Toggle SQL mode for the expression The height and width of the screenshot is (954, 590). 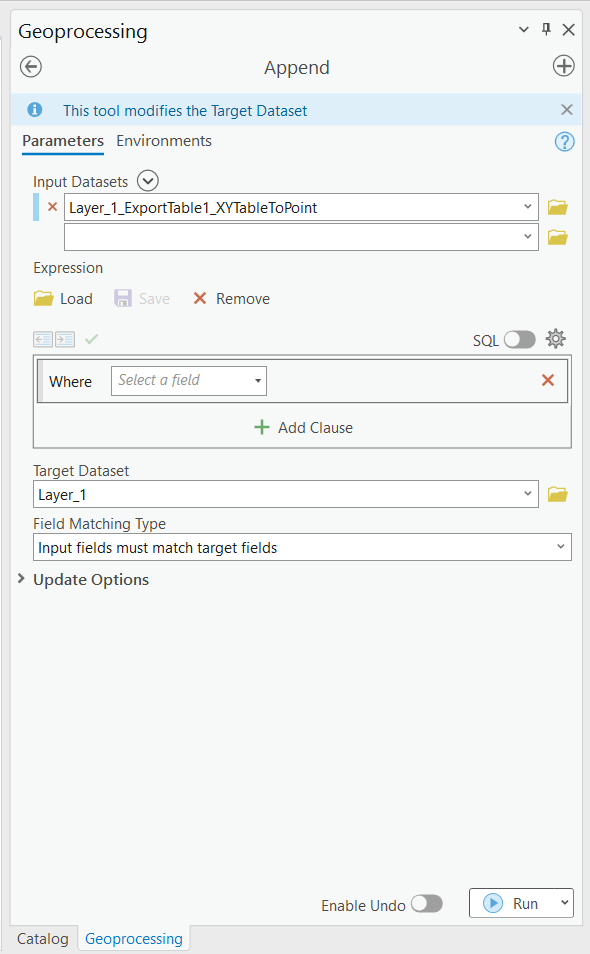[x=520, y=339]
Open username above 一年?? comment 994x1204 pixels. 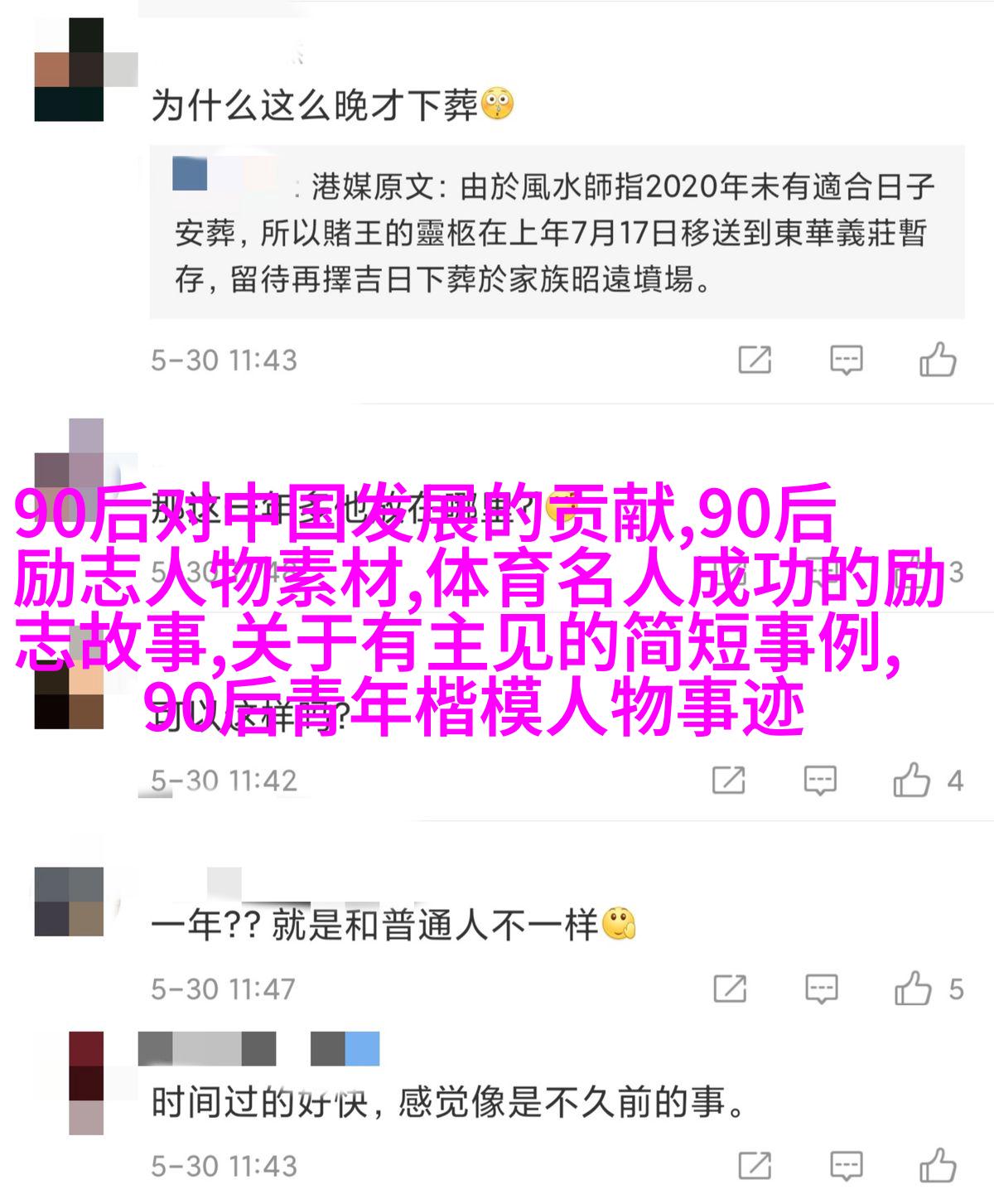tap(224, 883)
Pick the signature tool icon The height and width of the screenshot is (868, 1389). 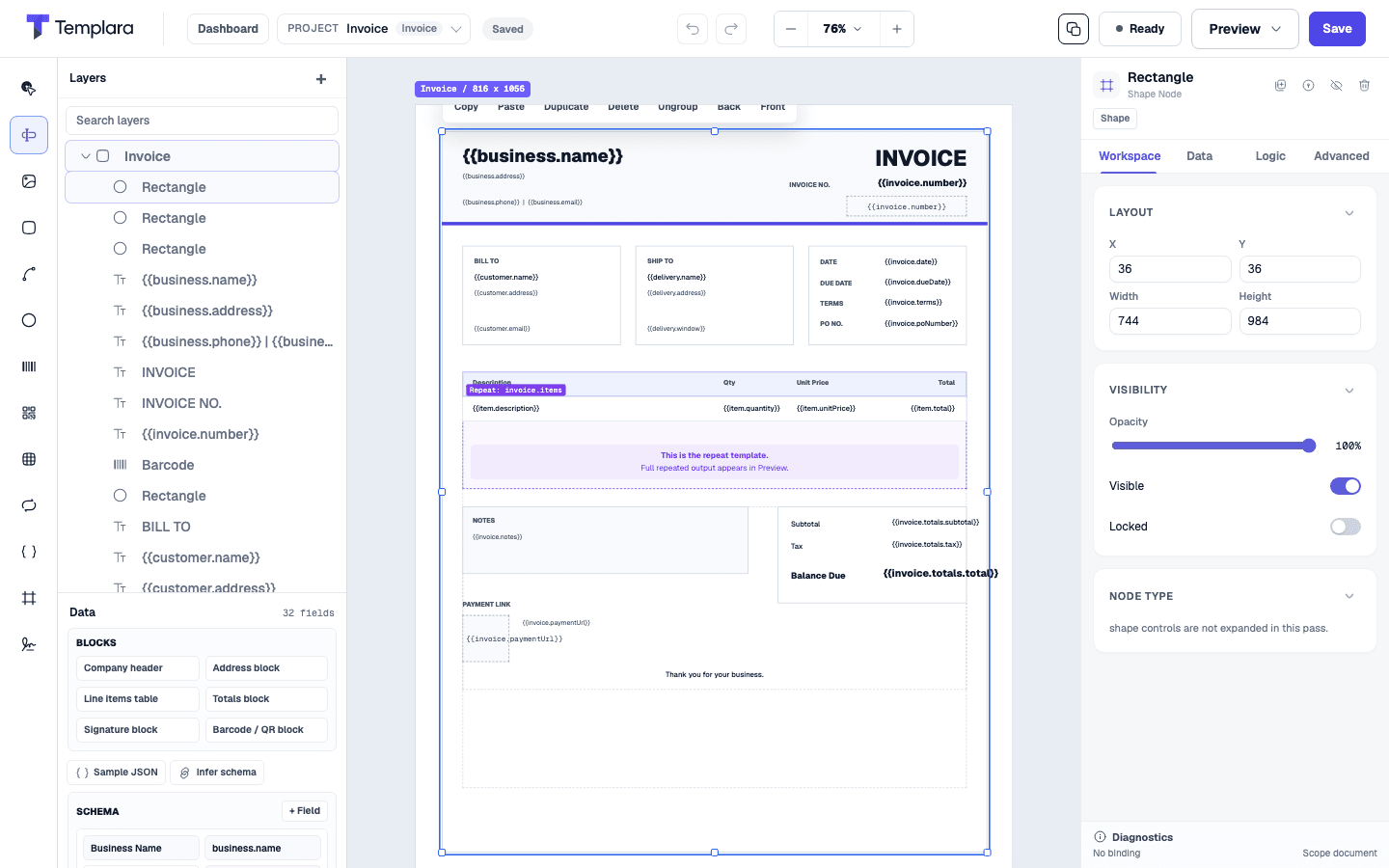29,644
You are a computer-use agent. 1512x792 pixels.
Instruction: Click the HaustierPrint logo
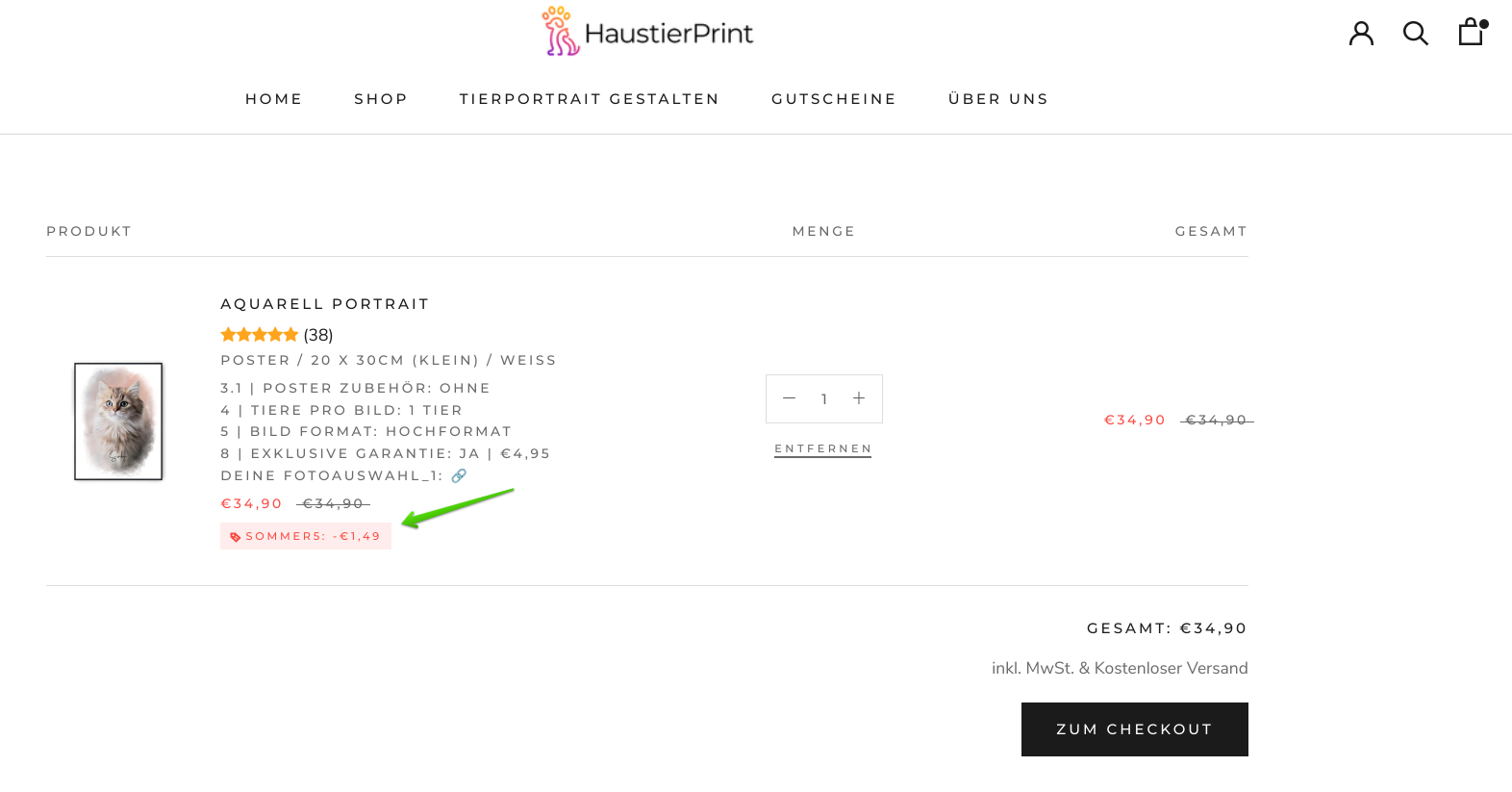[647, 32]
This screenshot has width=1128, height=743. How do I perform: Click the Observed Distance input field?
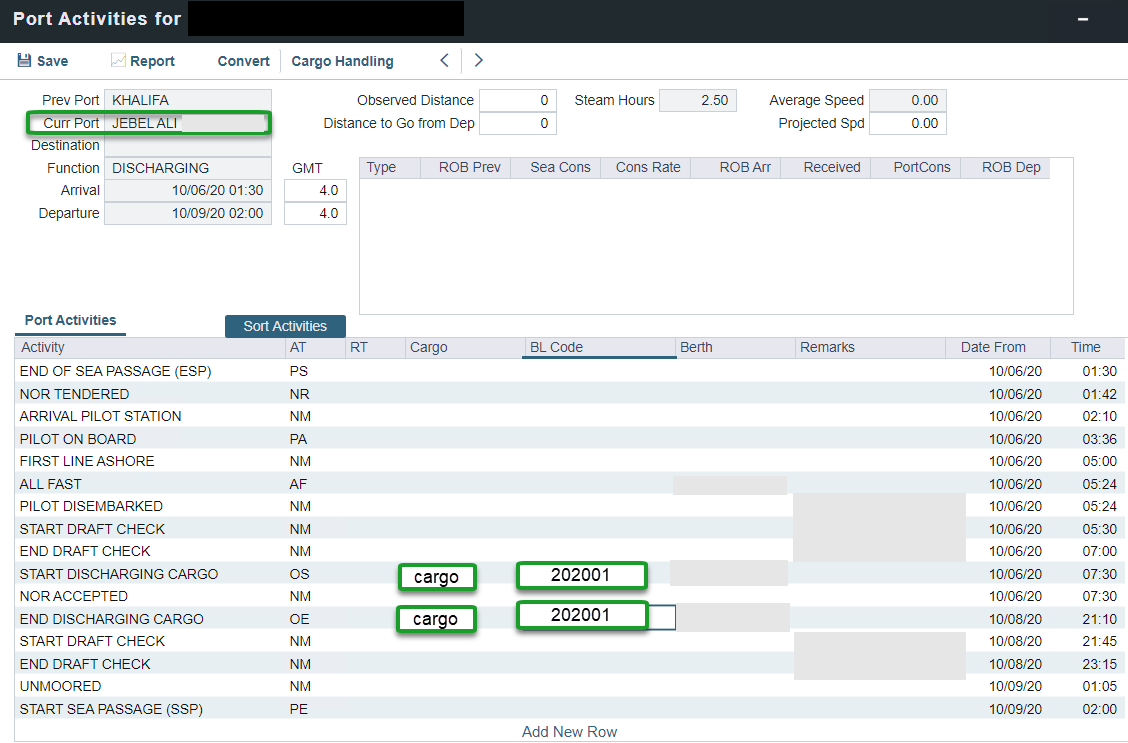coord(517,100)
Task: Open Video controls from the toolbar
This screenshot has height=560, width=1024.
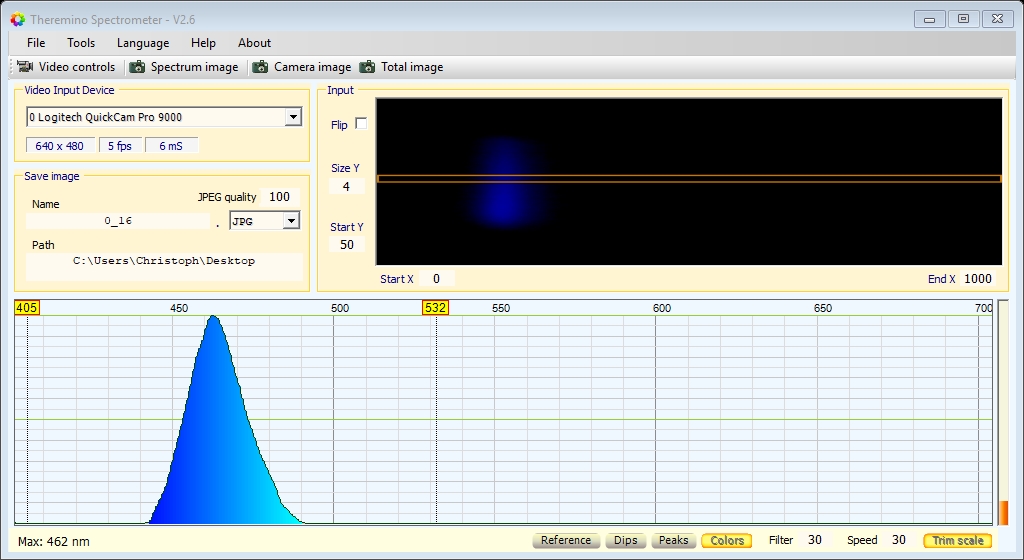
======
Put every line from the one containing "Task: Open Video controls from the toolbar" through the end of the rows into a JSON list of strings, one string per line, with blank lines and pictures left out.

• [Completed exercise]:
[
  "Task: Open Video controls from the toolbar",
  "This screenshot has height=560, width=1024."
]